___ Dataset entries ___

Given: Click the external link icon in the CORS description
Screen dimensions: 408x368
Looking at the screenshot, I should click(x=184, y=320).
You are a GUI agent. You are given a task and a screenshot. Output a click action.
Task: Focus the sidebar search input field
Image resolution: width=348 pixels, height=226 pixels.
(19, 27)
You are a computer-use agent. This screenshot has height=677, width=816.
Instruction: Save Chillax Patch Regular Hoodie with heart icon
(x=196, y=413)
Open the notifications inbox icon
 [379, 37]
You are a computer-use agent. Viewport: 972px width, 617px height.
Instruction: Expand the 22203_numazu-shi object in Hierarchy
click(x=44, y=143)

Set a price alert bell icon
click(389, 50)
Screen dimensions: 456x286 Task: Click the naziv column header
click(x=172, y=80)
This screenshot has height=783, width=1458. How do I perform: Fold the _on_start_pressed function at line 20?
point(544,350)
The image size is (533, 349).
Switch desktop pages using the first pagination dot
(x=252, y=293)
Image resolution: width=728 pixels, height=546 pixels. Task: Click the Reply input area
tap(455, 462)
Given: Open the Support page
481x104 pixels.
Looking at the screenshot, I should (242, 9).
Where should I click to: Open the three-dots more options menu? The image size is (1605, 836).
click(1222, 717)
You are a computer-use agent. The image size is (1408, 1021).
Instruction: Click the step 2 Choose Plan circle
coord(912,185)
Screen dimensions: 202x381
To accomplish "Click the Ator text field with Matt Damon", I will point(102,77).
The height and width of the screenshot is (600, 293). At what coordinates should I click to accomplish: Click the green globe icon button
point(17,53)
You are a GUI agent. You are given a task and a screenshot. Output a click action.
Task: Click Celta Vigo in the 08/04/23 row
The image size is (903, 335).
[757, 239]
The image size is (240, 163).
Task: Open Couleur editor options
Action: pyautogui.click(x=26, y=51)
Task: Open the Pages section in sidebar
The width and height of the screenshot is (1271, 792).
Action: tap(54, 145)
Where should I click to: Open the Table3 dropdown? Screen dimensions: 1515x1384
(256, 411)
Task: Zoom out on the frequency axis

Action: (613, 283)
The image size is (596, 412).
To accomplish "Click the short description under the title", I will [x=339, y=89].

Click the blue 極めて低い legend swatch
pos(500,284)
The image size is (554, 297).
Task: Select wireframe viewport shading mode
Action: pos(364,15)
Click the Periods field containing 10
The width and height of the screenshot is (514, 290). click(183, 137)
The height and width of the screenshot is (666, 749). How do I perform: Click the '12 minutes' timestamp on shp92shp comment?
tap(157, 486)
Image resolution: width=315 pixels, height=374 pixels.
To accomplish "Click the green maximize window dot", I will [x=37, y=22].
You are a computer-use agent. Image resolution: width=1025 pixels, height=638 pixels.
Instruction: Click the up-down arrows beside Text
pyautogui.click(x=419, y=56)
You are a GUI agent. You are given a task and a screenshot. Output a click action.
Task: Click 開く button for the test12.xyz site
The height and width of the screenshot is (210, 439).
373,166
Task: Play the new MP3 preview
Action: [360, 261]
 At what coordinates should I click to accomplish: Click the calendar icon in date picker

___

#### What the task asks
Print exactly the lines from the one containing "The width and height of the screenshot is (1271, 792)." through the last line of the records above, both included.

#### Exercise response
The width and height of the screenshot is (1271, 792).
Action: tap(54, 145)
Where should I click to: Open the Table3 dropdown? Screen dimensions: 1515x1384
(256, 411)
Task: Zoom out on the frequency axis

Action: (613, 283)
The image size is (596, 412).
To accomplish "Click the short description under the title", I will [x=339, y=89].

Click the blue 極めて低い legend swatch
pos(500,284)
The image size is (554, 297).
Task: Select wireframe viewport shading mode
Action: pos(364,15)
Click the Periods field containing 10
The width and height of the screenshot is (514, 290). click(183, 137)
The height and width of the screenshot is (666, 749). How do I perform: Click the '12 minutes' timestamp on shp92shp comment?
tap(157, 486)
Image resolution: width=315 pixels, height=374 pixels.
To accomplish "Click the green maximize window dot", I will [x=37, y=22].
You are a computer-use agent. Image resolution: width=1025 pixels, height=638 pixels.
Instruction: Click the up-down arrows beside Text
pyautogui.click(x=419, y=56)
You are a GUI agent. You are given a task and a screenshot. Output a click action.
Task: Click 開く button for the test12.xyz site
The height and width of the screenshot is (210, 439).
373,166
Task: Play the new MP3 preview
Action: [360, 261]
 At what coordinates should I click to accomplish: Click the calendar icon in date picker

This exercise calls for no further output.